Modern cybersecurity—especially for community banks—requires understanding that while threats originate externally, risk materializes internally. This perspective aligns with FFIEC guidance, NIST CSF principles, and Zero Trust philosophies that prioritize governance, access control, logging, and accountability.

 

Why External Threats Receive the Most Attention

Banks naturally focus on external risk for several reasons:

  • Headlines and regulatory alerts emphasize malware, ransomware, and overseas threat actors.
  • Perimeter controls—firewalls, penetration tests, vulnerability scans—are visible and measurable safeguards.
  • External threats are easier to explain to boards and auditors than internal governance gaps.
  • Auditors and examiners routinely reference ransomware, phishing, and DDoS.

But while FFIEC materials discuss external actors, they do not prescribe a perimeter-only model. Instead, they continually emphasize access control, monitoring, and accountability—core internal risk principles.

 

FFIEC Guidance: Internal Risk Is a Primary Concern

Across its handbooks, the FFIEC consistently identifies internal threats—whether malicious or accidental—as a significant source of operational and security risk. For example:

  • Architecture, Infrastructure, and Operations (AIO): Highlights segregation of duties, privileged access monitoring, and logging.
  • Information Security Booklet: Emphasizes risk-based access, ongoing monitoring, and user accountability.
  • Management Booklet: Reinforces governance, risk ownership, and board oversight.
  • Outsourcing Technology Services: Treats third-party access as an extension of internal exposure.

Across all materials, the same theme emerges: internal access is powerful access, and internal controls—not perimeter tools—determine an institution’s resilience.

 

Understanding Internal vs. External Threats

External Threats

External adversaries include nation-state actors, international ransomware groups, organized fraud rings, and supply chain attackers.

They typically rely on initial compromise vectors such as phishing, credential theft, or exposed services.

 

Internal Risk

Internal risk reflects the security of trusted users and systems—employees, vendors, privileged accounts, and authenticated pathways already inside the environment.
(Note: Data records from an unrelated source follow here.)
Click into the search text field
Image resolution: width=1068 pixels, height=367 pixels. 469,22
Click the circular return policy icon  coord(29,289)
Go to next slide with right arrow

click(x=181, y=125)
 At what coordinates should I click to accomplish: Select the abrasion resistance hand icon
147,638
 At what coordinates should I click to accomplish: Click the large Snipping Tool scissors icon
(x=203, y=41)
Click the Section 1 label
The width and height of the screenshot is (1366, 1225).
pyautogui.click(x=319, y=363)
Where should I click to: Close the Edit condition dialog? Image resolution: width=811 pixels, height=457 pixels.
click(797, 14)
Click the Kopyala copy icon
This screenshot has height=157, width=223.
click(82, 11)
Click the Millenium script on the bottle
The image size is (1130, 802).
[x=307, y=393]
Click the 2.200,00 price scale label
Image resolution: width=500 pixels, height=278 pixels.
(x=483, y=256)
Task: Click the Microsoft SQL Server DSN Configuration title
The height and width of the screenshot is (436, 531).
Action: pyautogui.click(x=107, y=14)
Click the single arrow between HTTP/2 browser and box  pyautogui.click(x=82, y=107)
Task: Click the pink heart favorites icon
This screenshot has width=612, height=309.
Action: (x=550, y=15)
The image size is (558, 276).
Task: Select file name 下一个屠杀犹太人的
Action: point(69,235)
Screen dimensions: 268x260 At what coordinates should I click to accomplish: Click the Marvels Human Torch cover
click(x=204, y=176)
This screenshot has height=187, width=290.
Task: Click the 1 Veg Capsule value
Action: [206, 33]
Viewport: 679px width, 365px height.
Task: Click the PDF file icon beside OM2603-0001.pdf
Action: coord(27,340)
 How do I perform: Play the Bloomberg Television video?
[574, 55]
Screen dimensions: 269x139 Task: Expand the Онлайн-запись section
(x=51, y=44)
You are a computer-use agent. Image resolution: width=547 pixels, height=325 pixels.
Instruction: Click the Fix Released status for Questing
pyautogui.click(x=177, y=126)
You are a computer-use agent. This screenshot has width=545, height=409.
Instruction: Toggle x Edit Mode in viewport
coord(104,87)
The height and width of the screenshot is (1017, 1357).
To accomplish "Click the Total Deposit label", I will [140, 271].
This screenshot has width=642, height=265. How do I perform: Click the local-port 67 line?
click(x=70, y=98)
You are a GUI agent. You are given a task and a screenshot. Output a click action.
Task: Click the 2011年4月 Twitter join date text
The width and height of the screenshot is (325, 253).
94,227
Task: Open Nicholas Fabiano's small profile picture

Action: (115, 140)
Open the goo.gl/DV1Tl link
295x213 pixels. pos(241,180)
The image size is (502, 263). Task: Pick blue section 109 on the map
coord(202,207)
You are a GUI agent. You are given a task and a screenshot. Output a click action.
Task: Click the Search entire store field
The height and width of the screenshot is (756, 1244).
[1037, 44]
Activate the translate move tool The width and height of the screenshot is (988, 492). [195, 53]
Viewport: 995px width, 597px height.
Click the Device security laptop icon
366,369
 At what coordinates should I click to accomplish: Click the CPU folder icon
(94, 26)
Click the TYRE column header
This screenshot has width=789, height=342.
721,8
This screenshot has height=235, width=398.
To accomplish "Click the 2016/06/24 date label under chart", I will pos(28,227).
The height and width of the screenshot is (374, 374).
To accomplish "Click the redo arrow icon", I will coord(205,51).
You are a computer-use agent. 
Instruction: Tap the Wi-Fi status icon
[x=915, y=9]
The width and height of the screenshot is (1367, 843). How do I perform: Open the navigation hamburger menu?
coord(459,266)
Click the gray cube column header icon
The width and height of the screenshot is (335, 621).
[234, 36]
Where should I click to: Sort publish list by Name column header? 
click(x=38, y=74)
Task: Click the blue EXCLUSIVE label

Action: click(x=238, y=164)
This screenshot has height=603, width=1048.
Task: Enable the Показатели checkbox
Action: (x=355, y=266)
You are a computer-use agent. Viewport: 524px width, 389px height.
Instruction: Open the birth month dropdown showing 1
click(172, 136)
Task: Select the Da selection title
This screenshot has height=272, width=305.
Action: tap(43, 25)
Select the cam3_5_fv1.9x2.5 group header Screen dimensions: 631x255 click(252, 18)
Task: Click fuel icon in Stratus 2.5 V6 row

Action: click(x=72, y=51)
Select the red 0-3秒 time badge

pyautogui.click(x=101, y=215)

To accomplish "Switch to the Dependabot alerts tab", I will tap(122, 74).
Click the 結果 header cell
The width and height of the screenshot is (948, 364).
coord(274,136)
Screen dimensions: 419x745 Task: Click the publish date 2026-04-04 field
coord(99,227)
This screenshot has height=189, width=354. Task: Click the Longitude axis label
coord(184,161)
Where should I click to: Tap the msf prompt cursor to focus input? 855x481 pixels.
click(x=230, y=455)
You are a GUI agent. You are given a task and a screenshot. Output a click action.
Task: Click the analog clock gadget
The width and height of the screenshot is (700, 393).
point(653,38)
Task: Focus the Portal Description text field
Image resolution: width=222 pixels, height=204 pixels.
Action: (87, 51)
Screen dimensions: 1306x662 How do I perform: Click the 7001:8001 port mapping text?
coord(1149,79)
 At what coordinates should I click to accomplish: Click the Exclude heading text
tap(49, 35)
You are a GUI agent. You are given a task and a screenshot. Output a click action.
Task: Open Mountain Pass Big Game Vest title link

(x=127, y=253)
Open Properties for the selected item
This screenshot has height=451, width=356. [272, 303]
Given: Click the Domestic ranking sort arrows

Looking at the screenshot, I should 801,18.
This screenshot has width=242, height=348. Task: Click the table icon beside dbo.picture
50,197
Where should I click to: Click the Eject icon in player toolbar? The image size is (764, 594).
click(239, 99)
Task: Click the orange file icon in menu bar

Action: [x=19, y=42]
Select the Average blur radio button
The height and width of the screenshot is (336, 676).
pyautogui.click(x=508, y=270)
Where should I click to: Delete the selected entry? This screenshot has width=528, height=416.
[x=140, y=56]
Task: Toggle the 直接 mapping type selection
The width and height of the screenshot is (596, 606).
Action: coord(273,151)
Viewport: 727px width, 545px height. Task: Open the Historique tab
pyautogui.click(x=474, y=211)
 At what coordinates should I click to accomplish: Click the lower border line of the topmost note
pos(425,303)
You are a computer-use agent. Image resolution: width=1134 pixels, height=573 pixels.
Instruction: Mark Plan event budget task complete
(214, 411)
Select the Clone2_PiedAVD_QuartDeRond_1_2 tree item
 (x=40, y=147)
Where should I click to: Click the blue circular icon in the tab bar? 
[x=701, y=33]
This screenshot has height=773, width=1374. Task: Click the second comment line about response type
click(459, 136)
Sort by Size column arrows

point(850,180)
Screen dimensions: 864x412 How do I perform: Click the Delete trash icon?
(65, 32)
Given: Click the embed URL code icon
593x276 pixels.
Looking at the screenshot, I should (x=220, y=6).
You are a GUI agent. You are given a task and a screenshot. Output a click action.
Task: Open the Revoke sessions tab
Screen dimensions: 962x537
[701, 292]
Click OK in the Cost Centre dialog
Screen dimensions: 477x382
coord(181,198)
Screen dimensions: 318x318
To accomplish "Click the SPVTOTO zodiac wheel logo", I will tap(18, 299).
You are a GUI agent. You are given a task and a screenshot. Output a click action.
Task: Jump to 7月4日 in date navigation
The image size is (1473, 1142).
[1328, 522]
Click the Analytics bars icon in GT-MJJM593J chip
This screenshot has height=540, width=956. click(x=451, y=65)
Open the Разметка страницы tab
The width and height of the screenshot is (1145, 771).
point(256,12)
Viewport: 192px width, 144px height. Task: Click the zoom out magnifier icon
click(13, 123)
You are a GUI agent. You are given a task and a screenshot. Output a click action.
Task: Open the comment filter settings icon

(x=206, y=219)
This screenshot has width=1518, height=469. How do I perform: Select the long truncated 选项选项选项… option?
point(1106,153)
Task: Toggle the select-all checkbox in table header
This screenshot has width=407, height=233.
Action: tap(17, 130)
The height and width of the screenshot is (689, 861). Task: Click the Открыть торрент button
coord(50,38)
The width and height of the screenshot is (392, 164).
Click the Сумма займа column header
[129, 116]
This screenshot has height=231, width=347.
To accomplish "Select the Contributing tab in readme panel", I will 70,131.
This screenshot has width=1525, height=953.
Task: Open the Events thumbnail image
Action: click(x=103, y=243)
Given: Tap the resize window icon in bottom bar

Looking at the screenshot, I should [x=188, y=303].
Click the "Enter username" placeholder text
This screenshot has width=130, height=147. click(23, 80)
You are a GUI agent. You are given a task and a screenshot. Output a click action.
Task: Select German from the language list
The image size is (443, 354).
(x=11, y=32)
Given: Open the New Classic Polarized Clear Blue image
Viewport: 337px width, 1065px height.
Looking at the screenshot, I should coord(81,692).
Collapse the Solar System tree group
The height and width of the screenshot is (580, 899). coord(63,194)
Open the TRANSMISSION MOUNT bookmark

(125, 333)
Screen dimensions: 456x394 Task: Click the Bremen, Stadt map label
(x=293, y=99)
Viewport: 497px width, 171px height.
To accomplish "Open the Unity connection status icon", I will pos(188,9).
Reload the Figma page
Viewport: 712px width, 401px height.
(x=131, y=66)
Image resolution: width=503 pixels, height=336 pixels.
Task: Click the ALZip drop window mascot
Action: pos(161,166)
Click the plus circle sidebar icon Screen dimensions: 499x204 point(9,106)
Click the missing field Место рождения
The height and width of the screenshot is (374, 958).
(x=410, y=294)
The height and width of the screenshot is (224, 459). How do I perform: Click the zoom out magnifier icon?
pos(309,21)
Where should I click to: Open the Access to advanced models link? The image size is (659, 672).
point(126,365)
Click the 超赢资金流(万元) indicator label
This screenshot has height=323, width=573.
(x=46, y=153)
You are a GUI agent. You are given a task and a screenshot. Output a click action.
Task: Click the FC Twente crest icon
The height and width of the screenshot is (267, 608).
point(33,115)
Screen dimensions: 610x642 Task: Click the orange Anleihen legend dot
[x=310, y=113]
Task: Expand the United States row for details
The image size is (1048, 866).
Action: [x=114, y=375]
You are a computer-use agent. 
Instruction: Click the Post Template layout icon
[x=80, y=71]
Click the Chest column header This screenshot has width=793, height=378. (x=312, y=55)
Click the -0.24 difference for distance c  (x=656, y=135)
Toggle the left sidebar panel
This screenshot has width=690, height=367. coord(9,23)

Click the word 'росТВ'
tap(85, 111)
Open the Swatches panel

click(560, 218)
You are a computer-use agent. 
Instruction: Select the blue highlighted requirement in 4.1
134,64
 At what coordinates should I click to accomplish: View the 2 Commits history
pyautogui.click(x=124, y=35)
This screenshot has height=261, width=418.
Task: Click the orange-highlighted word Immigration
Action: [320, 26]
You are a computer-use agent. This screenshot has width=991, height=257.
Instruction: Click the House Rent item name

Examples include:

  • Excessive employee privileges
  • Shared or unmanaged service accounts
  • Vendor accounts with persistent access
  • Weak segregation of duties
  • Insufficient logging of trusted activity

Once an attacker gains internal access—often through an external breach—internal control failures determine the blast radius.


Just as financial fraud rarely occurs merely because a criminal exists, cyber incidents escalate because controls fail to stop them.

Why Internal Risk Has Higher Impact for Community Banks

Internal vulnerabilities can:

  • Bypass all perimeter defenses entirely.
  • Blend into legitimate user behavior.
  • Evade detection without mature monitoring.
  • Exploit privileged access directly.

For community banks, this can directly affect critical environments such as:

  • Wire and ACH systems
  • Payment and settlement platforms
  • Customer information systems
  • Core and ancillary banking applications

This is why examiners increasingly prioritize access governance, monitoring, and role clarity over perimeter technologies.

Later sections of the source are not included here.